The "Bitcoin heater" is (mostly) snake oil (Score:3)
According to the article:
The Heatbit Trio is basically a CPU with a radiant-heating coil stacked on top of it. On “eco” mode, it uses just 400 watts of electricity to power that little internal computer, which simultaneously runs the cryptomining calculations and also cranks out roughly the same, equivalent heating power.
So, you've got 400 watts of Bitcoin-generating heat, and the remainder of the heat is provided by a standard resistive heating element if you actually want the amount of BTUs that you'd typically get from a standard 1,500w portable space heater.

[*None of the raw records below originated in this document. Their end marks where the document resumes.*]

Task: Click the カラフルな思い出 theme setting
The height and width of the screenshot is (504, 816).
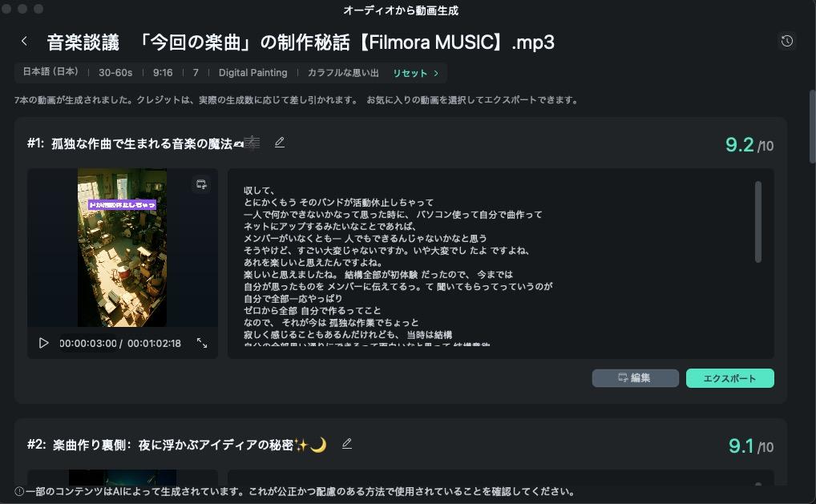Action: click(x=343, y=73)
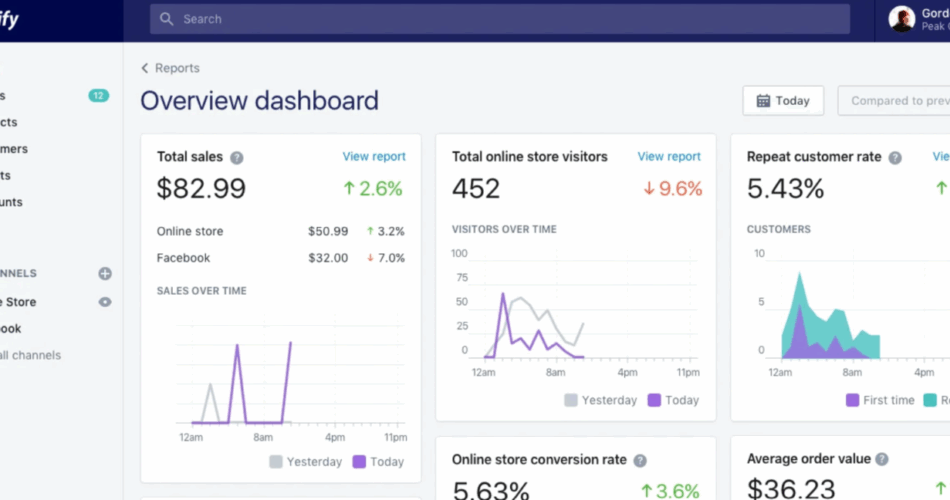Click help icon next to Average order value
The width and height of the screenshot is (950, 500).
click(x=882, y=460)
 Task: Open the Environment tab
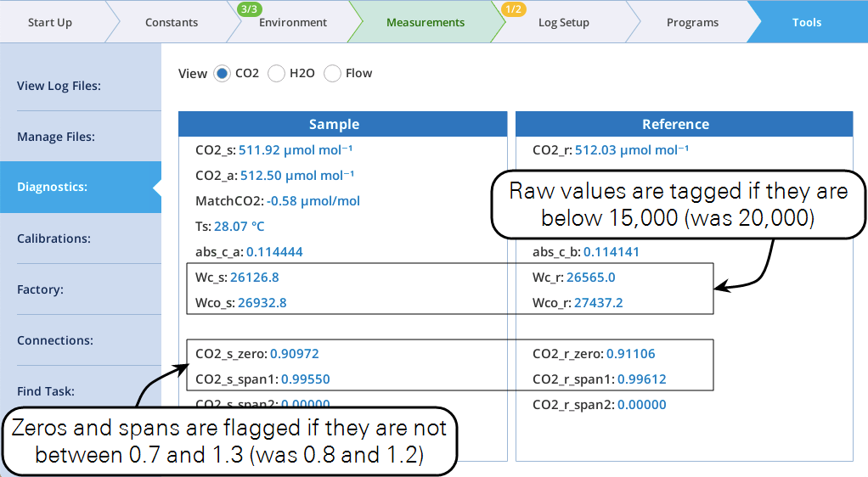293,23
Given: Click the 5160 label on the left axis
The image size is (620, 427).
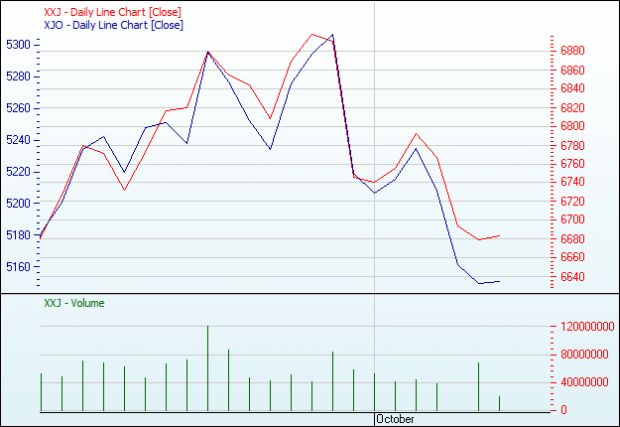Looking at the screenshot, I should click(x=18, y=266).
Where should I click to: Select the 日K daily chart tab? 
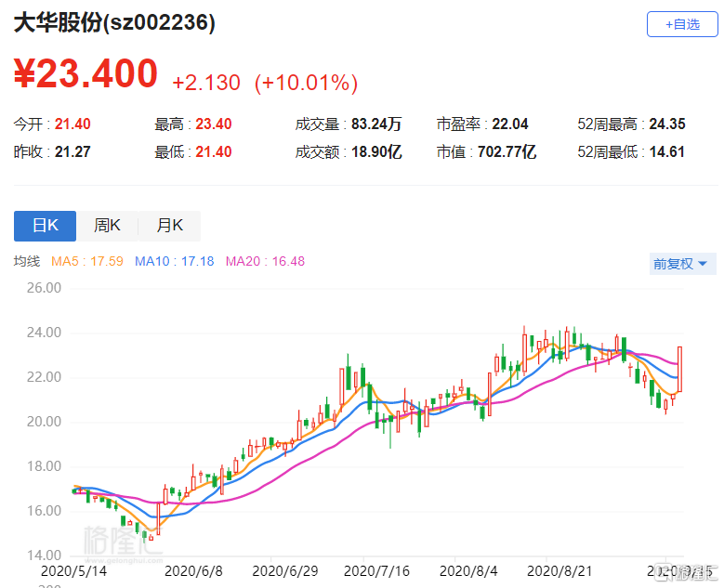point(45,226)
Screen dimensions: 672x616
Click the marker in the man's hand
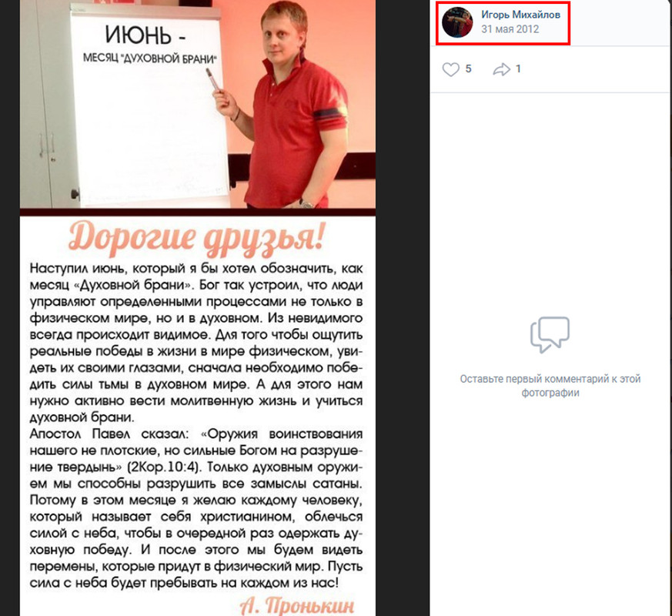tap(212, 80)
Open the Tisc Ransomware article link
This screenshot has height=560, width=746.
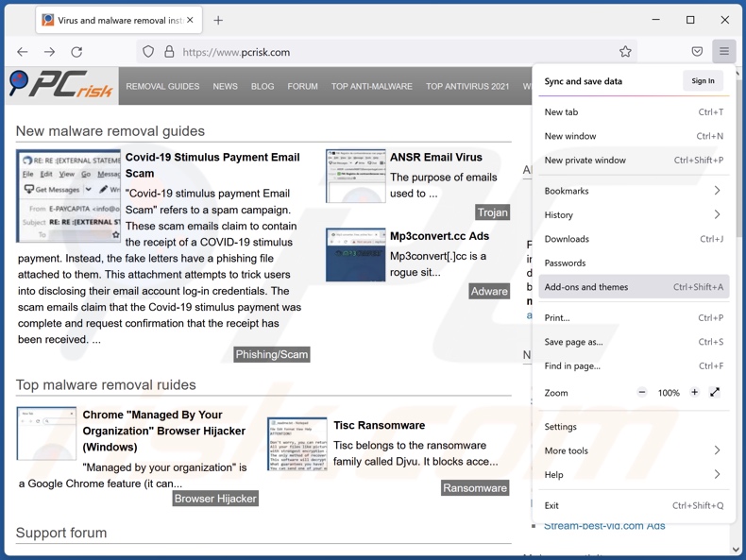pos(379,425)
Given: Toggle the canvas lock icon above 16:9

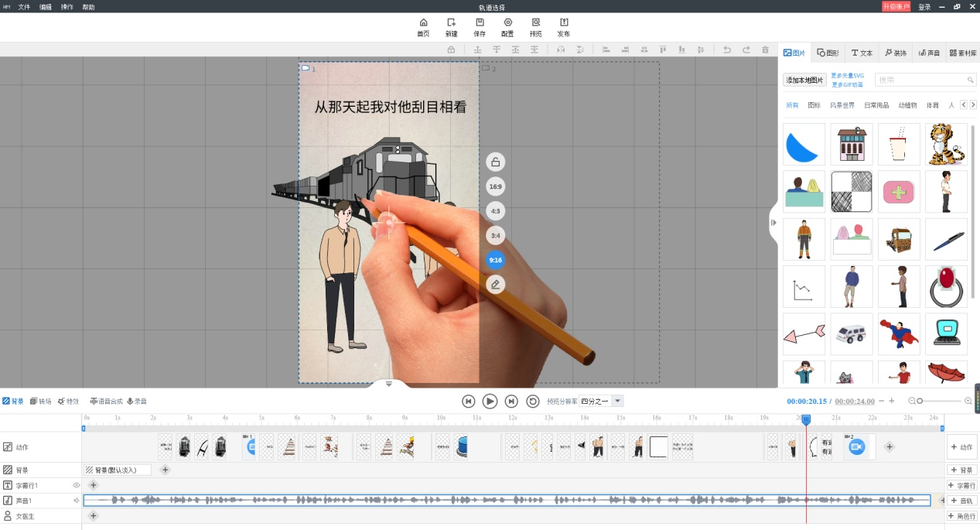Looking at the screenshot, I should [496, 162].
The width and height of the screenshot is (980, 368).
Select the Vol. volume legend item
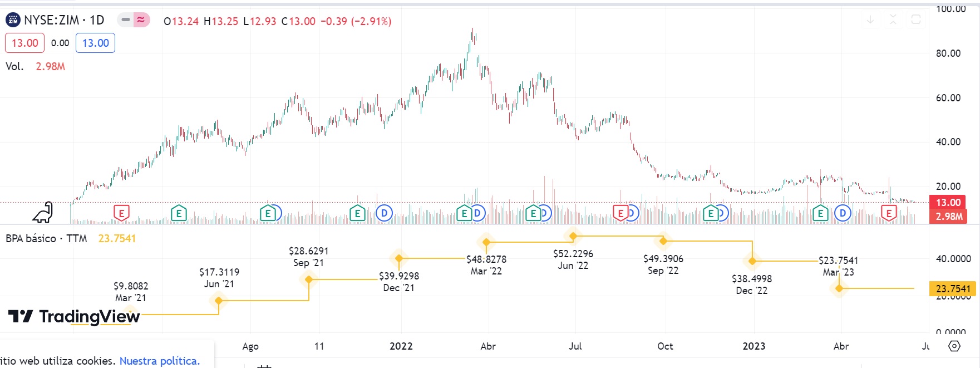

During an average eight-hour workday, I spent about 75 on electricity and typically earned a total of around 0.0000014 Bitcoin (BTC) per day. Based on the current value of Bitcoin, that’s roughly the equivalent of 14
Oh boy. So, let's ask our favorite LLM how long that'd take to pay for itself with the "savings" from mining Bitcoin. It estimated 54 years, running the heater for 8 hours every day in the winter. The good news is you'd have your 50-year-mortgage paid off by then, at least.
To be fair, the article does recommend just buying a standard portable electric space heater if that's what you really need. Although, its $70 recommendation is silly in its own right, as all portable electric space heaters generally put out the same 1,500w - so you might as well just grab the cheapest one at Walmart and call it a day.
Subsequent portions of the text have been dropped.